Learning to Swim

For longer than I can remember, I’ve been a swimmer. Not to any great competition standard, but a strong and confident swimmer, as at home in the water as on dry land. Legend has it that at 2 years old with bright orange armbands, likely as big as my (not insignificant) head, I paddled my way towards the deep end of the local swimming pool, terrifying my parents in the process, and giving the lifeguard some cause for concern. My parents, then in their mid-thirties, couldn’t swim, I can only hope the same cannot be said for the lifeguard.

From that day, we began our aquatic journey together as a family.

I began formal lessons which comprised I imagine, of little more than supervised play in very shallow water, whilst my parents, hugely disadvantaged by 30 plus years of not-swimming, learned to master the art of floating in water not much deeper.

I don’t remember too much more about the specifics of learning to swim, but I do remember it always being a part of my life. Lessons, distance challenges, some races as a child. On one occasion I even won a book as a prize, The Wombles at Work, by Elisabeth Beresford. I was 6 or 7 years old, and until recently, I was reading that very same book to my own children.

At around about the same time, I was developing a reckless streak to my personality. Whilst on holiday somewhere in Spain, I managed to persuade my dad (who could now swim) to allow me to leap from the top of a cliff into the sea. In the interests of ‘not passing his own fears on to me’, he considered the proposition, watched a few, significantly older children and adults jumping (and then resurfacing) before dutifully pedalling me across the bay to the foot of a rough, narrow scar pretending to be a path up the 50-foot (or so my father tells me) cliff. I do have a memory of the people at the top being very courteous and allowing me to jump the queue, which was probably for the best. The sooner I jumped off the cliff, the less likely I was to change my mind. The fear of the fall was now competing with the fear of disappointing the audience queuing behind me.

I watched as a girl mounted the shoulders of a boy in front of me before they leapt into the void, separating in mid-air, entering the water gracefully and swimming back to the cliff to climb once more for another go.

A pallet, cemented in place and slightly overhanging, served as a diving platform. As my parents watched from the beach, my mother incredulous at my father’s acquiescence to her 6-year-old-baby boy’s completely unreasonable wish, I approached the edge, somehow composed my myself and stepped out into thin air.

My stomach rushed up to meet my pounding heart, chasing the breath from my lungs as the wind in my ears roared its approval of the adventure.

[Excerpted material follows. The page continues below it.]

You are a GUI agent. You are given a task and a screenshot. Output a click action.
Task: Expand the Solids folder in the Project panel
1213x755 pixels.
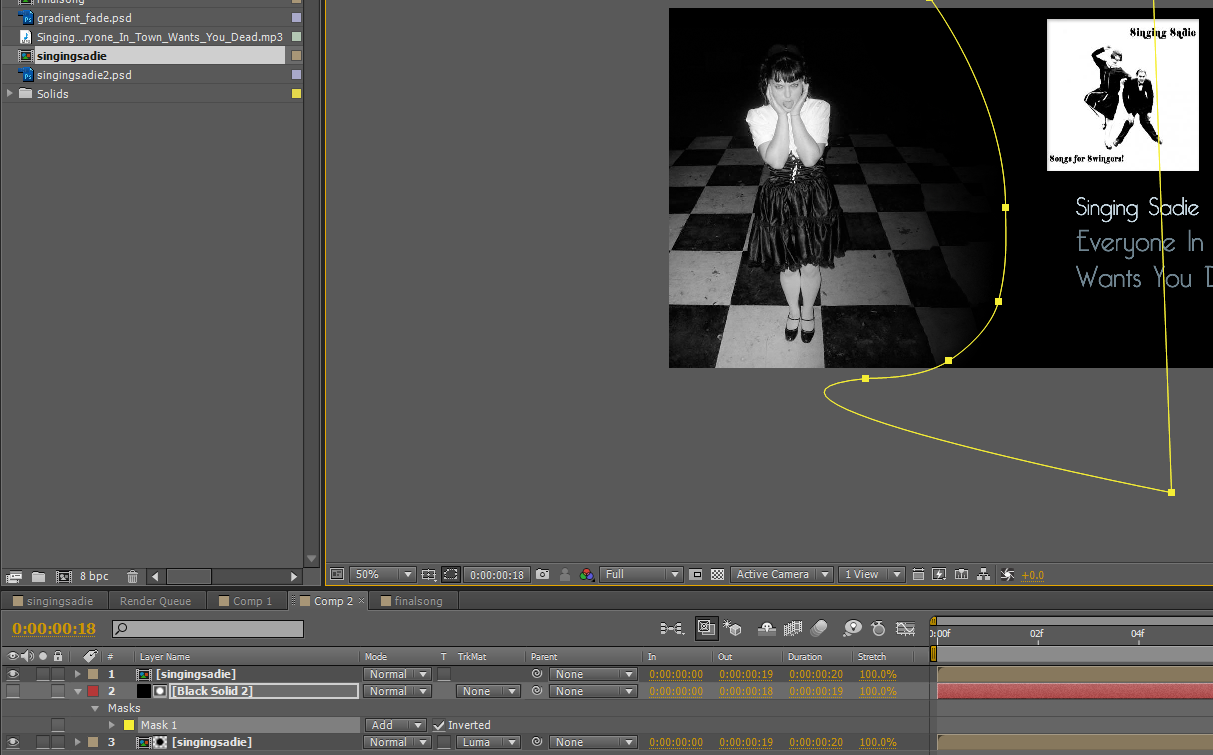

I like to think that I too entered the water gracefully, perhaps like a sea bird fishing, or a dolphin returning to the depths after turning a somersault in the air for the sheer joy of it. I probably more closely resembled a pink and somewhat gelatinous rock hurled blindly and without ceremony into the unknown, to land with a larger than average splash, and a noise to frighten all but the most immobile of sea creatures within a 100m radius. I don’t remember if I screamed or not.

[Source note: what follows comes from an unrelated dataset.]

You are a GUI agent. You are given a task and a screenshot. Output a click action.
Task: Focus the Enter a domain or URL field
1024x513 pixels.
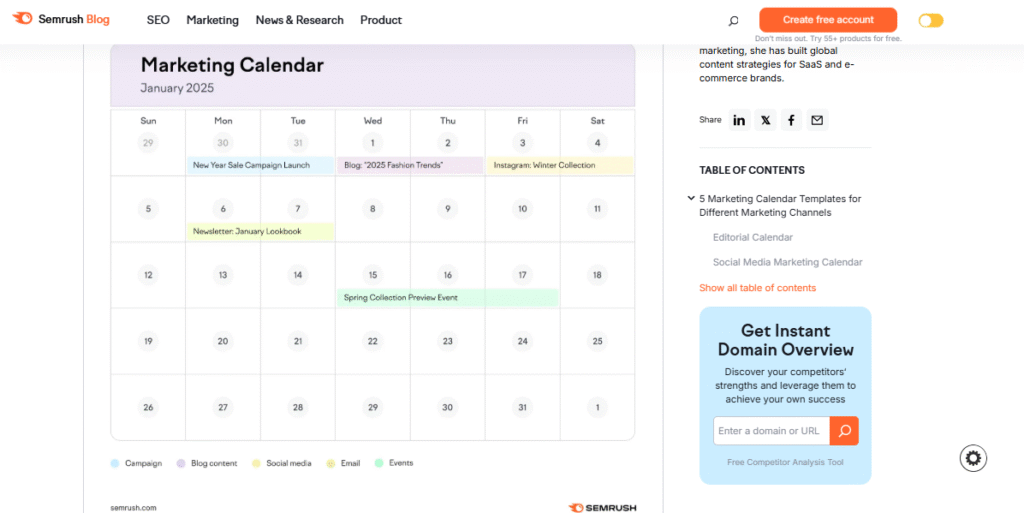pos(771,431)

However it looked, I emerged unscathed and swam proudly to the beach, a big man, having left the boy behind on top of the cliff. At least that’s how it must have felt.

Now I’m the father, and I can’t imagine (yet) allowing either of my children to jump off a cliff at 6 years old. That was a brave decision my own father took, and I’m sure it played a big role in my development, and not only as a swimmer. I hope that when the time comes, I’ll be able to ‘let go’ (following a comprehensive risk-assessment of course) of my ‘babies’ and watch them fly (perhaps more gracefully than I did) from a great height into deep blue water.

As I write this, they’re only 3 and 5 years old, and for now we’ve enjoyed a summer in the ‘pee-pee pool’ as we’ve affectionately named it. With no formal teaching, it’s been great to watch them develop their own confidence through play. As with learning languages, they’ve learned to float, dive and submerge themselves without realising it. My 5-year-old son is also addicted to the springboard and jumping off the harbour wall even with a 2 or 3 metre drop to the water.